Reproduce the material from the line with "Where should I click to: Collapse" to the line with "(x=29, y=186)", changing "screenshot" to "capture" and leaving everything else as it is.

-- Start of Recorded information --

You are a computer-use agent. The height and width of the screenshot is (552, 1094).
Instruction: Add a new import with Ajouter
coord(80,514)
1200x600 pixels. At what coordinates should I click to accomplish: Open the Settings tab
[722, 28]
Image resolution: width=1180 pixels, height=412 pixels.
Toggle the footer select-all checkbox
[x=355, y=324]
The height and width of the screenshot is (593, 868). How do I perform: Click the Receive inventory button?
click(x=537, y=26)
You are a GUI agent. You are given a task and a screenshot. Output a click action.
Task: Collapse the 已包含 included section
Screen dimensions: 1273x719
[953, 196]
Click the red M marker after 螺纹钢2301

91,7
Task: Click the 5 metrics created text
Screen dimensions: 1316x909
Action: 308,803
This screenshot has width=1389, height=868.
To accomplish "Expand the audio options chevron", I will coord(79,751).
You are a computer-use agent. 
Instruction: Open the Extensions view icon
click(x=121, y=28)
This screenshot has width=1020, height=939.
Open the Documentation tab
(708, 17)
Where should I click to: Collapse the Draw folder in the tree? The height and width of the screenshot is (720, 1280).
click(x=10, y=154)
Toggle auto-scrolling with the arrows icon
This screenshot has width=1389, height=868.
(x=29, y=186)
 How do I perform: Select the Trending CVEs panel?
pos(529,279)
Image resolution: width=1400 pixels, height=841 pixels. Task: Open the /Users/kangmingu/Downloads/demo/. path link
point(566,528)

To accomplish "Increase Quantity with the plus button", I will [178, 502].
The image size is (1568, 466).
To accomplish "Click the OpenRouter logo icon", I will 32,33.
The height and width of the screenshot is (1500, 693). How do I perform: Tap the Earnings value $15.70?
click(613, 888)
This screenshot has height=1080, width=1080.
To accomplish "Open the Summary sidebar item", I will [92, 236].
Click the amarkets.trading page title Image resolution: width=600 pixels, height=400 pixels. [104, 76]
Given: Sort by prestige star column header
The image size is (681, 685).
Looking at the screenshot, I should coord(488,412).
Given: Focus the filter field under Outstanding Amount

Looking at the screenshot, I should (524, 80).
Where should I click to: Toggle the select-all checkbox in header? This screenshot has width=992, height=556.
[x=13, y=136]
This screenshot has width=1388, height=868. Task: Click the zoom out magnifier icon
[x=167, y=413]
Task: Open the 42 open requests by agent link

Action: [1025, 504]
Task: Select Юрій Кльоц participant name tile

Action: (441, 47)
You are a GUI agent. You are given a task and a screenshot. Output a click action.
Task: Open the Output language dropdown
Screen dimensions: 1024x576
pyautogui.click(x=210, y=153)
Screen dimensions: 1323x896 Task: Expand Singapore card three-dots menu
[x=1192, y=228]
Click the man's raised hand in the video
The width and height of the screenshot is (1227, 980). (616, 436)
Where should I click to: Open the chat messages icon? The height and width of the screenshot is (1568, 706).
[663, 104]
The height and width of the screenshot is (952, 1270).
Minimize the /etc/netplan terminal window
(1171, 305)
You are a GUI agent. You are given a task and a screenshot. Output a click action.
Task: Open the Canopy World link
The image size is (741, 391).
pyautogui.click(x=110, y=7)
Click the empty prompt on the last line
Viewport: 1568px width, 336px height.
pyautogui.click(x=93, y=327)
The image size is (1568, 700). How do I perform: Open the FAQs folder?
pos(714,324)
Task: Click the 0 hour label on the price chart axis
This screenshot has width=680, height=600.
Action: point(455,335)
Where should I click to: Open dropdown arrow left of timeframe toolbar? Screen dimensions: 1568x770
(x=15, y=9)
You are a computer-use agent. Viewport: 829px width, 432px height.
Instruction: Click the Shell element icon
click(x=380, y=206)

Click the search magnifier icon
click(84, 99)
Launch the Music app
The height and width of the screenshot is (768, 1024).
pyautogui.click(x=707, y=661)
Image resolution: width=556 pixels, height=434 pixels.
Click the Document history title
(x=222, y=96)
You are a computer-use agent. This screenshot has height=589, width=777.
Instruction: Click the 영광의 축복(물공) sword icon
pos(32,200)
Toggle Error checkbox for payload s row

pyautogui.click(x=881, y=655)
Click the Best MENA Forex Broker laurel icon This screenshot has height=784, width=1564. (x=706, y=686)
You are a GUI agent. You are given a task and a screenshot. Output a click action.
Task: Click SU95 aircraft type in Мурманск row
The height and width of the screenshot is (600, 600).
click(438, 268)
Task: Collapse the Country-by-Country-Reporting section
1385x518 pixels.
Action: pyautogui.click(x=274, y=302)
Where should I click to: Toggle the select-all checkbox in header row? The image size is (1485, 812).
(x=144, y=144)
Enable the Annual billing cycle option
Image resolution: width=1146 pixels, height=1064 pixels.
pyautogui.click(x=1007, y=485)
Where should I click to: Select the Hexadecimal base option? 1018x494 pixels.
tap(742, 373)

-- End of Recorded information --

# [Output for this task]
Where should I click to: Collapse the Draw folder in the tree? The height and width of the capture is (720, 1280).
click(x=10, y=154)
Toggle auto-scrolling with the arrows icon
This capture has width=1389, height=868.
(x=29, y=186)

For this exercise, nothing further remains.